Wharf Building of a Century and More Ago

By Edwin W. Small,
Superintendent,
Salem Maritime National Historic Site,
Massachusetts


Wharves appear to have been regarded as common place by our predecessors and their construction as an ordinary occurrence. It is much more difficult therefore to obtain information about them than to find that concerning the more exceptional things, for, when compared to the building of such a direct means to a livelihood as a ship, the construction of a wharf must have appeared incidental and definitely of less concern and interest. Yet wharves were essential to the use of ships and today their ruins are sometimes the only physical indication of past maritime activity. The ships which brought wealth and prosperity to Salem disappeared long ago, but here and there along the waterfront the remains of old wharves survive as witnesses to the heyday of sailing ship commerce.

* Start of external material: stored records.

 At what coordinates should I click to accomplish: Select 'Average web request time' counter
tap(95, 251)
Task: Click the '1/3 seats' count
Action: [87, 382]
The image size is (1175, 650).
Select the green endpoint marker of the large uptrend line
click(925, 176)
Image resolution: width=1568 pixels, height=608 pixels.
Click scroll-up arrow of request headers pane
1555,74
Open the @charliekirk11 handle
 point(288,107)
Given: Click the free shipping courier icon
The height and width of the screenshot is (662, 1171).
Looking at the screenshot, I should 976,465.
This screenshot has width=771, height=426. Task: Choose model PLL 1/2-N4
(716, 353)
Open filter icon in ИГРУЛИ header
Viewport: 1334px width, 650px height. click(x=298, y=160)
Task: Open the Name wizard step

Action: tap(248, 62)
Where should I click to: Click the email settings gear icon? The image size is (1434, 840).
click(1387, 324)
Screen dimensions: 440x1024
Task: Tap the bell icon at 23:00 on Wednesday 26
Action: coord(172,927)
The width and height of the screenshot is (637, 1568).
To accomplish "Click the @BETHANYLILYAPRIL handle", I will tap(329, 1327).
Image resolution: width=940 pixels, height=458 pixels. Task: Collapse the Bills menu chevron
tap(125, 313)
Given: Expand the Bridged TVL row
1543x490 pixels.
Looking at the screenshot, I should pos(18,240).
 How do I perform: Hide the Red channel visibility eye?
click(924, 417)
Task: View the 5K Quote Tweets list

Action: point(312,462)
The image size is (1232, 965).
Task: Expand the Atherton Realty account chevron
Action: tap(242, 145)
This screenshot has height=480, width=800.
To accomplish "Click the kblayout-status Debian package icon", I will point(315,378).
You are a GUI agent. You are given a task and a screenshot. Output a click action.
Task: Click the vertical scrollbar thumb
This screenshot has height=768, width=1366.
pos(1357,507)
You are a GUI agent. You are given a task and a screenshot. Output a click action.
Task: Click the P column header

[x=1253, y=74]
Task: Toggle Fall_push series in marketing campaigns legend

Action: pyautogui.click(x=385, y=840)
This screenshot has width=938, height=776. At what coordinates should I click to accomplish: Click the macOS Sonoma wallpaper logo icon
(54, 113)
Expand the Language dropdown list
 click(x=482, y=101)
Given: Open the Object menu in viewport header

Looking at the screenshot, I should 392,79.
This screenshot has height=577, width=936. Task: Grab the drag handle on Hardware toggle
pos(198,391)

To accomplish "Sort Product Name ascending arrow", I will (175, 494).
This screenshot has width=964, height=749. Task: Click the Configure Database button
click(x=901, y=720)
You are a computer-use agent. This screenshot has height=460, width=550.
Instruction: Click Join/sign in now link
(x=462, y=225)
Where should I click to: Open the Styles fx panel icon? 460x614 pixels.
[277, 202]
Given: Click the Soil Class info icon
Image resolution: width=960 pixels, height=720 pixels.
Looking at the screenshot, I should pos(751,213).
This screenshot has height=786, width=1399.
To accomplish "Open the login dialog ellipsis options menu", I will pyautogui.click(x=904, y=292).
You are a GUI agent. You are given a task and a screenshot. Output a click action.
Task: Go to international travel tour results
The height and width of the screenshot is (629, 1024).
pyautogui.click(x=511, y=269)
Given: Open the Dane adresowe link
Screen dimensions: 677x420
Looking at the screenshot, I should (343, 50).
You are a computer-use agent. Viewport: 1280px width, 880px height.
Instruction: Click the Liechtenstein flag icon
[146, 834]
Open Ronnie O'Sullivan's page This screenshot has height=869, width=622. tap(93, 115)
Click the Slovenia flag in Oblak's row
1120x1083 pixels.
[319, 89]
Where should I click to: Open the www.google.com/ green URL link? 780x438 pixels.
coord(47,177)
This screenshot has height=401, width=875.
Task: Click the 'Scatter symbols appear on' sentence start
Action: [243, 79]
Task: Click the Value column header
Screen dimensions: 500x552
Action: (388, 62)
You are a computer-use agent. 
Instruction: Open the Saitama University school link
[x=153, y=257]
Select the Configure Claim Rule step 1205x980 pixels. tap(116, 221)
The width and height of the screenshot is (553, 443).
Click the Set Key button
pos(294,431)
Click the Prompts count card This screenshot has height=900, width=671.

Notable survivals on Salem Harbor are Derby Wharf and Central Wharf, now part of the area of more than six acres comprising Salem Maritime National Historic Site. During the last year and a half extensive repairs have been made to both these wharves. In that connection attention has been directed in general to old-time wharves and every effort has been made to get as much information as possible from the scanty sources bearing upon them.

certificate of membership
This 142-year-old certificate of membership in the Salem Maritime Society shows a view of the Salem Harbor as of 1796. Part of Derby Wharf, with warehouses, is seen at the left and the end of Central Wharf, then Forrester's Wharf, appears at the extreme left corner.

The first detailed reference to wharf building which has been found appeared in 1840 in the Merchants' Magazine and Commercial Review, edited by Freeman Hunt2. It is an article describing the manner of constructing wharves along the New York waterfront. Briefly, the type described is a pile bulkhead formed by rows of wooden piles driven close to each other, then backfilled with earth and covered with plank. Wood appears to have been used to the exclusion of other building materials, the explanation being offered that "Wood is so plentiful in America that to repair, or even construct works, in which timber is the only material employed is generally regarded as a very light matter. . ." The same type of pile-lined wharf, with "more attention . . . by the builders to the durability of the work," is attributed to Boston. But Boston also had wharves constructed of timber cribs, timber bulkheads and walls of stone. In fact, wharves using these structural devices may have been the rule rather than the exception. A paper published in the Transactions of the American Society of Civil Engineers in 19233, which touches on the early wharves of Boston, includes descriptions of timber cribs, timber bulkheads and granite walls, but makes no mention of close-set piling as a prevailing type of bulkhead or wall construction.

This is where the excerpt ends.